The histone deacetylase inhibitor suberoylanilide hydroxamic acid sensitizes human hepatocellular carcinoma cells to TRAIL-induced apoptosis by TRAIL-DISC activation

  • Autori: CARLISI, D; LAURICELLA, M; D'ANNEO, A; EMANUELE, S; ANGILERI, L; DI FAZIO, P; SANTULLI, A; VENTO, R; TESORIERE, G
  • Anno di pubblicazione: 2009
  • Tipologia: Articolo in rivista (Articolo in rivista)
  • Parole Chiave: HDACI TRAIL apoptosis
  • OA Link: http://hdl.handle.net/10447/47857

Abstract

This paper shows that the histone deacetylase inhibitor SAHA sensitised at sub-toxic doses human hepatocellular carcinoma cells (HepG2, Hep3B and SK-Hep1) to TRAIL-induced apoptosis, while it was ineffective in primary human hepatocytes (PHHs).
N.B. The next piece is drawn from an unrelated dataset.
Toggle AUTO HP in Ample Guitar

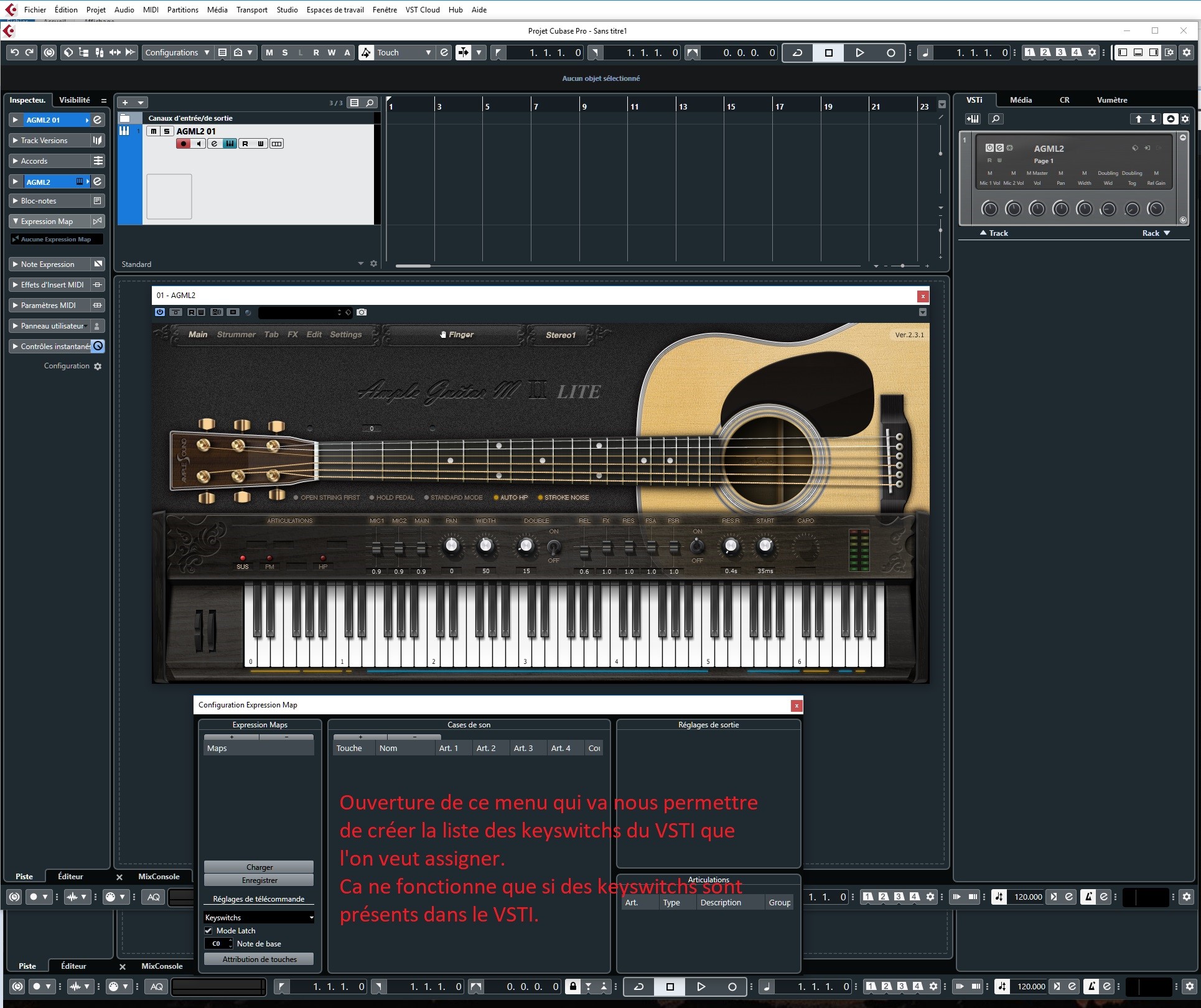point(496,497)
In particular in HCC cells SAHA increased the expression of death receptor 5 (DR5) and caused a decrement of c-Flip. These two modifications provoked in the presence of TRAIL the rapid production of TRAIL-DISC and the activation of caspase-8. Consequently SAHA/TRAIL combination induced many apoptotic events, such as a cleavage of Bid into tBid, dissipation of mitochondrial membrane potential, activation of caspase-3 with the consequent cleavage of both NF-kB and Akt. The decrease in NF-kB level seemed to be responsible for the reduction in the content of IAP family antiapoptotic proteins while the decrease in Akt level caused a reduction in phospho-Bad. These events led to the activation of caspase-9, which contributed to the strong apoptotic activity of TRAIL. Sensitisation of human hepatocellular carcinoma cells to TRAIL-induced apoptosis by SAHA may suggest new strategies for the treatment of liver tumours.